Swaranews.com - Pilwali Kota Surabaya 2020 yang yang Insya Allah diikuti oleh dua pasangan kandidat Eri Cahyadi - Armuji yang di usung atas rekomendasi PDIP dan didukung 7 Partai pendukung yaitu PSI, PBB, PERINDO, HANURA, BERKARYA, GARUDA, PKPI atau 8 Partai dengan rival pasangan Mahfud Arifin- Mujiaman yang juga di usung langsung oleh 8 Partai ( PPP, PAN, NASDEM, GERINDRA, DEMOKRAT, PKS, GOLKAR dan PKB ).

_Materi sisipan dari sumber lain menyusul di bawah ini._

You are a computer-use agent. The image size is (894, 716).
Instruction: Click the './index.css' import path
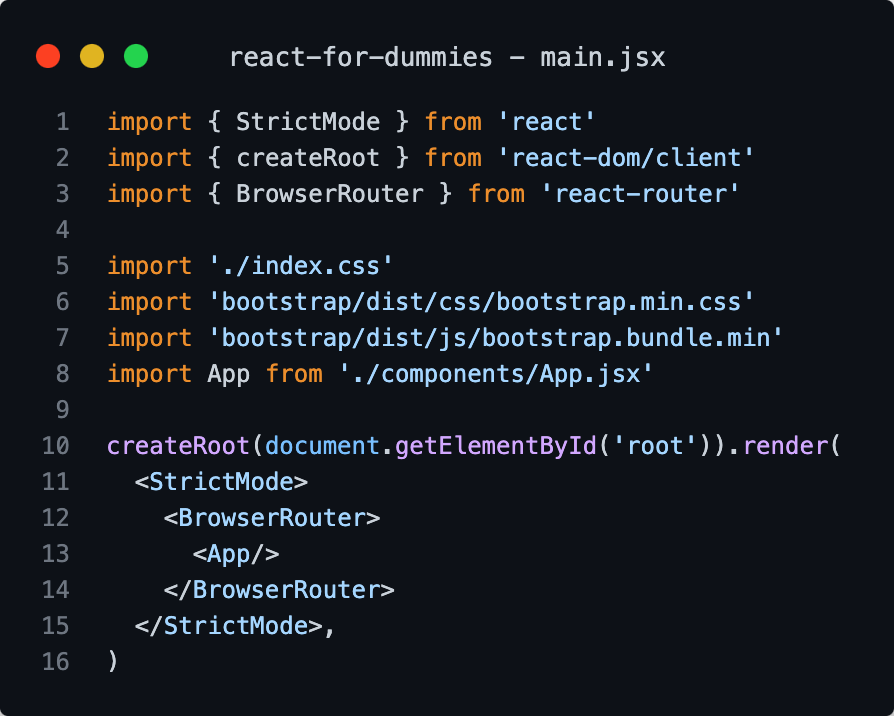300,266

"Pilkada Surabaya yang akan diselenggarakan 9 Desember 2020 nanti adalah pilwali sekaligus menguji militansi suara partai - partai yang berada di kota surabaya, Kata Samsurin, Ketua DPC Partai Bulan Bintang Kota Surabaya, Sabtu (5/9/2020).
Dari jumlah suara hasil pileg 2019 yaitu 1.466.876 suara sah, Koalisi partai yang saat ini bertarung jika dikumpulkan maka berjumlah 30,6 persen atau 448.864 suara.

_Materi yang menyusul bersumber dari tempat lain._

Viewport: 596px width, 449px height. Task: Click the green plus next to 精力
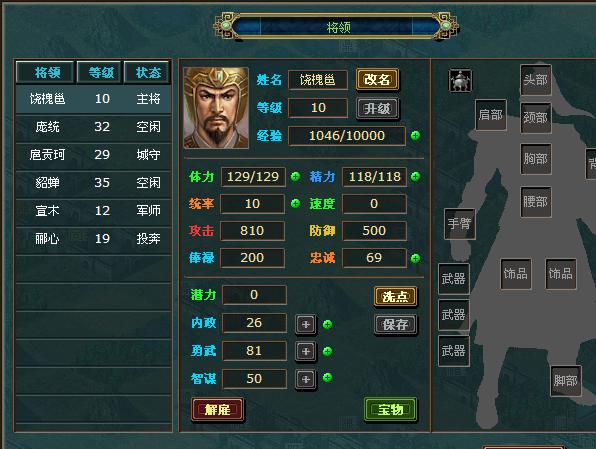tap(415, 176)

"Suara militan ini tersebar di dua koalisi yang saat ini berhadap hadapan head to head 8 partai dikubu eri cahyadi - Armuji versus 8 berada dikubu Mahfud Arifin - Mujiaman," terang Samsurin.
Sementara itu, lanjut surin , suara 60,4 persen atau 885.994 suara masih menunggu tanggal 9 Desember 2020 dimana warga surabaya menjatuhkan pilihannya . Ke Eri atau Ke MA . Surin menjelaskan bahwa proyeksi jumlah DPT ( daftar pemilih tetap ) atau disebut DPT Pilkada Surabaya 2020, berjumlah 2.131.756 dikurangi budaya golput dan suara tidak sah disurabaya kisaran 56 persen atau 1.193.784 maka dua pasangan calon ini hanya memperebutkan suara kisaran 937.972 ( atau di bulatkan 938.000 ) suara sah.
"Pasangan Eri -Armuji mempunya modal 168.840 atau 18 persen ini diambil dari hasil suara orang mencoblos gambar partai saat pileg 2019 lalu, Bukan nyoblos calegnya lho ya," papar Surin.
Sementara MA-Mujiaman, lanjut Surin, memiliki modal suara militan sebesar 14 persen atau 131.320 dari suara orang mencoblos partai pengusung MA-mujiaman pada pileg 2019 lalu. Berarti ada 64 persen Atau 600.320 suara sah yang akan diperebutkan dalam masa kampaye nanti. Jika pemilu hari ini dilaksanakan maka eri - armuji menang tipis sekitar 4 persen dari MA-mujiaman atau Koalisi PDIP menang dengan selisih 37.520 suara.
"Sekarang tergantung strategi masing masing tim pemenangan calon. Jika konsisten dengan energi seperti saat pileg 2019 lalu, dengan keterlibatan kader kader partai pengusung yang soliter maka insya Allah , Pilkada Surabaya 2020 nanti Eri- Armuji yang akan mengantikan Risma -Whisnu memimpin surabaya," beber Surin.
Dirinya menegaskan itu lah dasar paling kuat kenapa PBB bergabung dengan PDIP dan memilih Figur Eri -Armuji.
"Ya karena potensi untuk menang itu lebih riil , oh iya suara militan yang saya maksud adalah Suara yang di dapat dari Gabungan suara keluarga pengurus partai pengusung, dari Aktifis dan Simpatisan fanatik masing masing partai," tutup surin.